Von Kroatien nach Deutschland und zurück? Transnationale Migration und gesellschaftlicher Wandel

Projektleitung: prof. dr. sc. Siegfried Gehrmann (Universität Zagreb CGES),Prof. Dr. Ulf Brunnbauer (Leibniz-Institut), Dr. Carolin Hornstein-Tomić (Ivo Pilar)

Projektkoordination: prof. dr. sc. Siegfried Gehrmann (CGES)

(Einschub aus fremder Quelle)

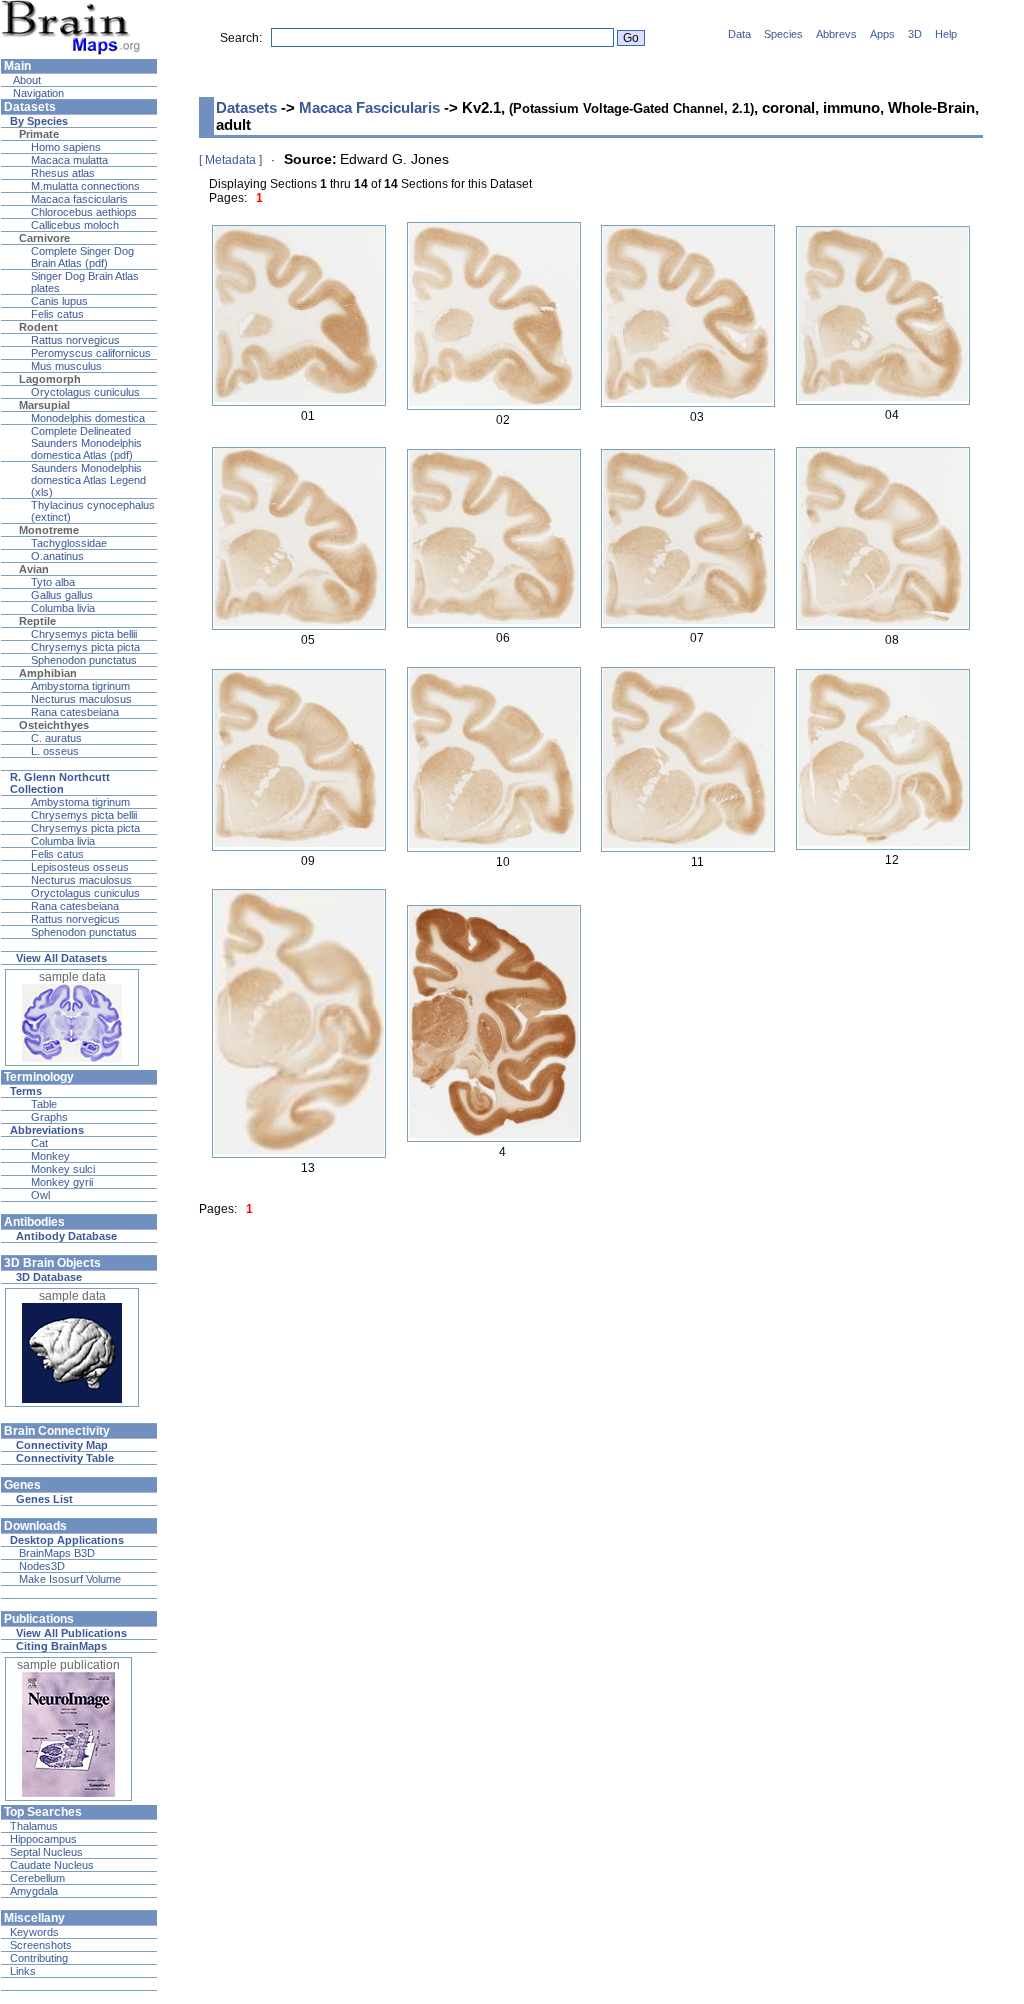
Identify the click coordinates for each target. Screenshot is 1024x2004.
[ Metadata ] (230, 160)
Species (783, 34)
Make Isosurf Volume (70, 1579)
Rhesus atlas (63, 173)
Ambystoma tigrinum (80, 686)
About (25, 80)
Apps (882, 34)
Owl (40, 1195)
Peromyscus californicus (91, 353)
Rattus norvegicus (75, 340)
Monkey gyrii (62, 1182)
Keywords (34, 1932)
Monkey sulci (63, 1169)
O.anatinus (57, 556)
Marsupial (44, 405)
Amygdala (34, 1891)
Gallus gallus (62, 595)
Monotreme (49, 530)
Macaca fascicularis (79, 199)
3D (915, 34)
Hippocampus (43, 1839)
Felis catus (57, 314)
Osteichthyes (54, 725)
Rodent (38, 327)
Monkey (50, 1156)
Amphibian (48, 673)
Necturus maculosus (81, 699)
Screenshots (41, 1945)
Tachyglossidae (69, 543)
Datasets (246, 107)
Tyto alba (53, 582)
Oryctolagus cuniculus (85, 392)
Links (23, 1971)
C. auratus (56, 738)
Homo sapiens (66, 147)
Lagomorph (50, 379)
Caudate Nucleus (52, 1865)
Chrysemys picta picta (85, 647)
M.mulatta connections (85, 186)
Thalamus (34, 1826)
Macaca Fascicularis (369, 107)
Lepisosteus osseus (80, 867)
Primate (39, 134)
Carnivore (44, 238)
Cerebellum (37, 1878)
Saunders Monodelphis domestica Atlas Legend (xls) (88, 480)
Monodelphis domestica (88, 418)
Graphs (49, 1117)
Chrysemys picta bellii (84, 634)
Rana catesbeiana (75, 712)
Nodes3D (42, 1566)
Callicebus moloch (75, 225)
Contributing (39, 1958)
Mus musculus (66, 366)
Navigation (37, 93)
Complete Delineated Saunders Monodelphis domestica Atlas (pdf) (86, 443)
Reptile (37, 621)
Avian (34, 569)
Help (946, 34)
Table (44, 1104)
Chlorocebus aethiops (84, 212)
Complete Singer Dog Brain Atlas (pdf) (82, 257)
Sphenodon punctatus (84, 660)
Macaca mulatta (69, 160)
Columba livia (63, 608)
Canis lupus (59, 301)
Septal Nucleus (46, 1852)
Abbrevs (836, 34)
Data (739, 34)
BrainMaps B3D (57, 1553)
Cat (39, 1143)
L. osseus (55, 751)
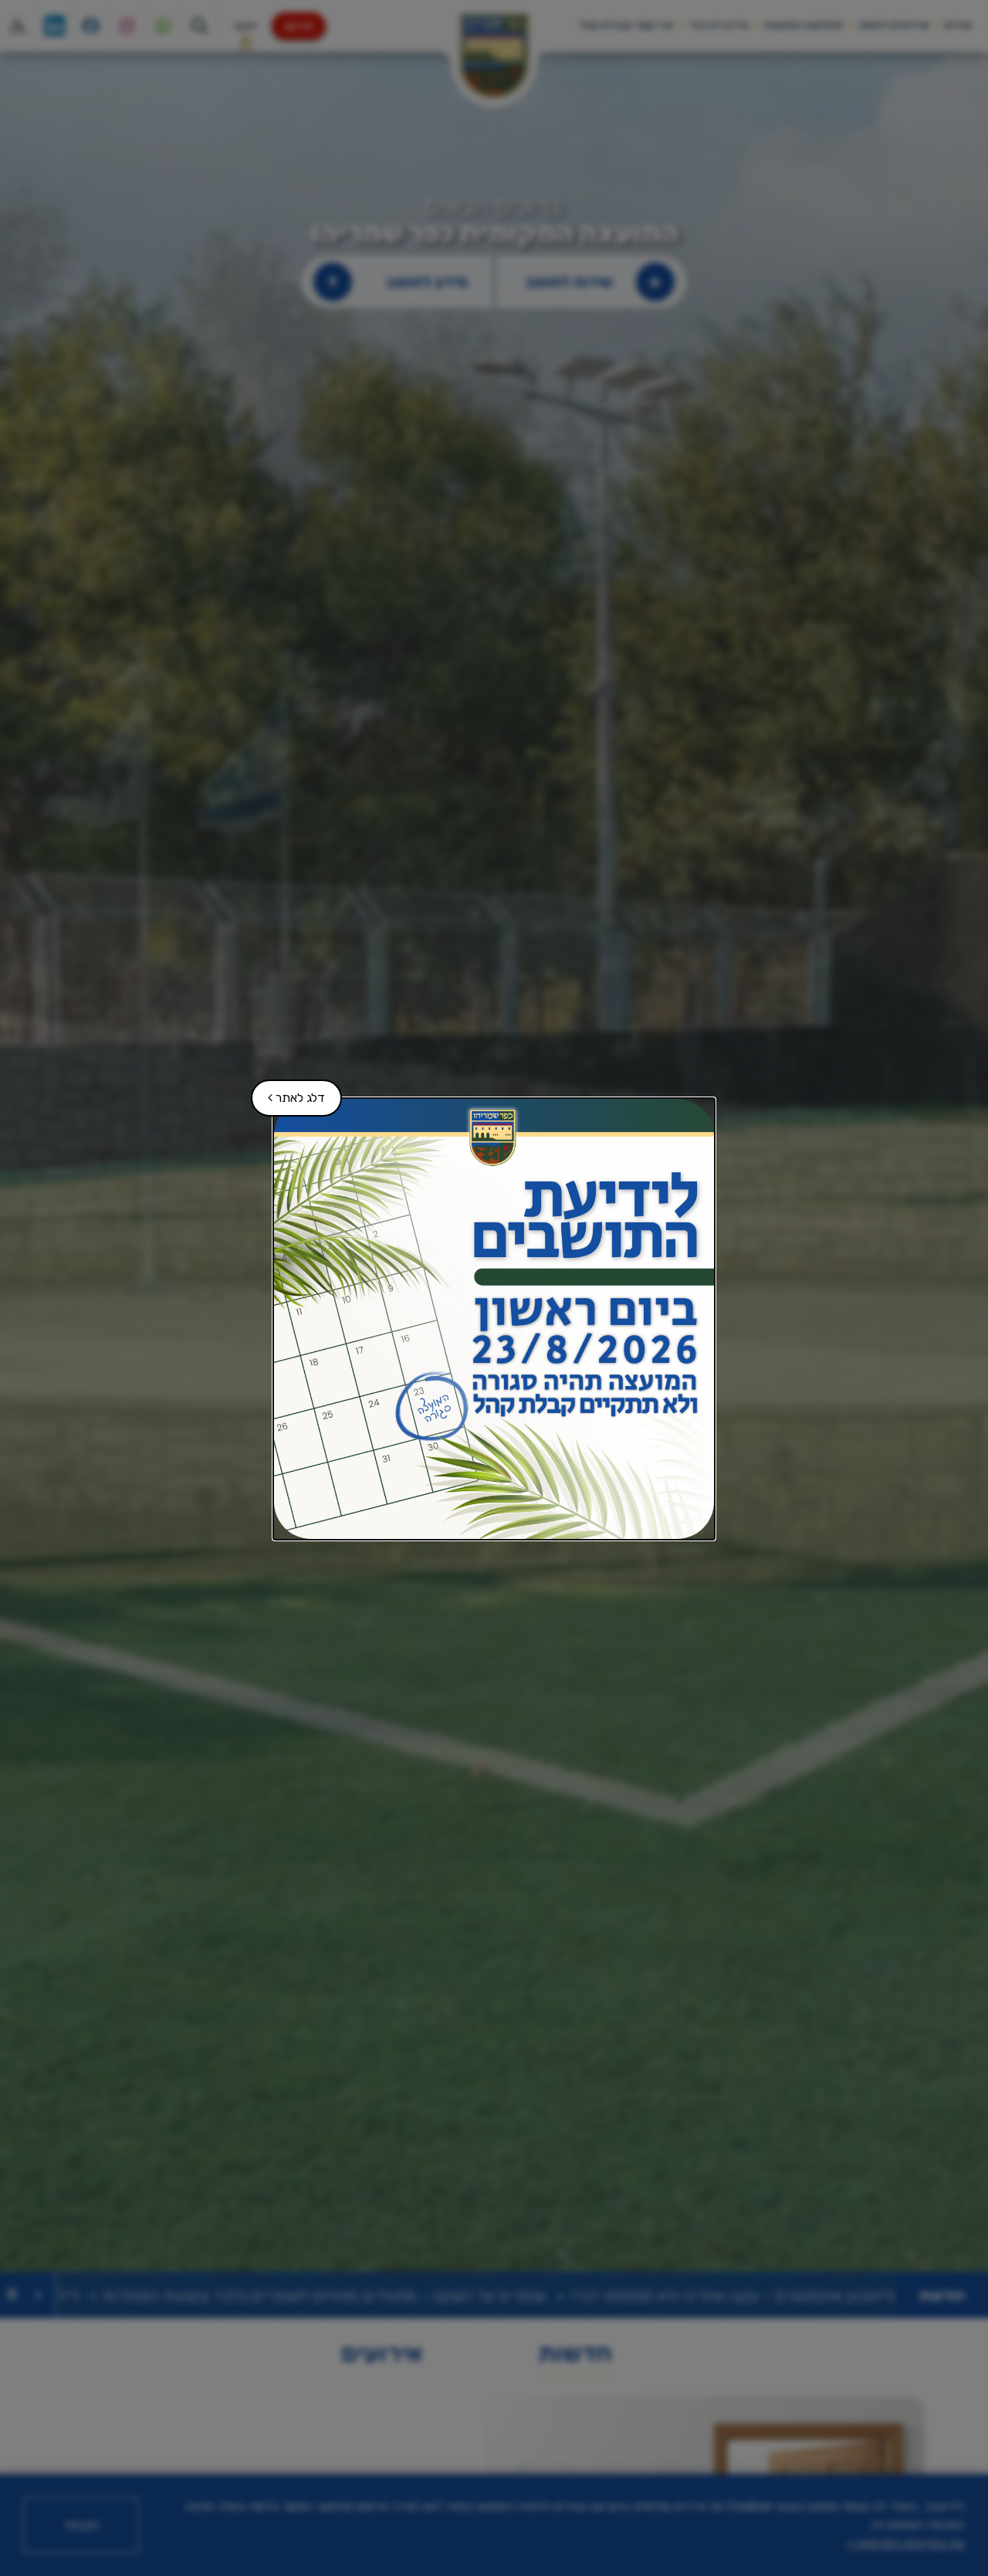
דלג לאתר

Projektsprachen: Deutsch, Kroatisch – die Konferenz wird simultan gedolmetscht

Die starke Zuwanderung aus Kroatien nach Deutschland hat eine lange Geschichte und reicht wenigstens bis zum Zweiten Weltkrieg zurück. Daraus ergibt sich bereits eine wichtige Frage: Wie wurden diese Erfahrungen und das Wissen über das Ziel- bzw. Herkunftsland von Generation zu Generation weitergegeben? Gleichzeitig ist die Migration oft kein abgeschlossener Prozess. Viele Migranten aus Kroatien planen im Laufe ihres Lebens wieder zurückzukehren und halten daher enge Beziehungen mit ihrer Heimat aufrecht; manchmal entdeckt die zweite oder dritte Generation, dass ihre Kenntnisse von der „alten Heimat“ von Vorteil sein können, wenn sie etwa dort einen Betrieb eröffnen wollen. Mit ihren mitgebrachten kulturellen Praktiken und Erinnerungen haben die Migranten und ihre Nachkommen stark zum Wandel der deutschen Gesellschaft, ja zu ihrer Modernisierung beigetragen. Gleichzeitig ist zu fragen, ob es Wege gibt, die positiven Effekte der Migration für das Abwanderungsland zu stärken, das die Emigration vor allem als Verlust von Humankapital erlebt.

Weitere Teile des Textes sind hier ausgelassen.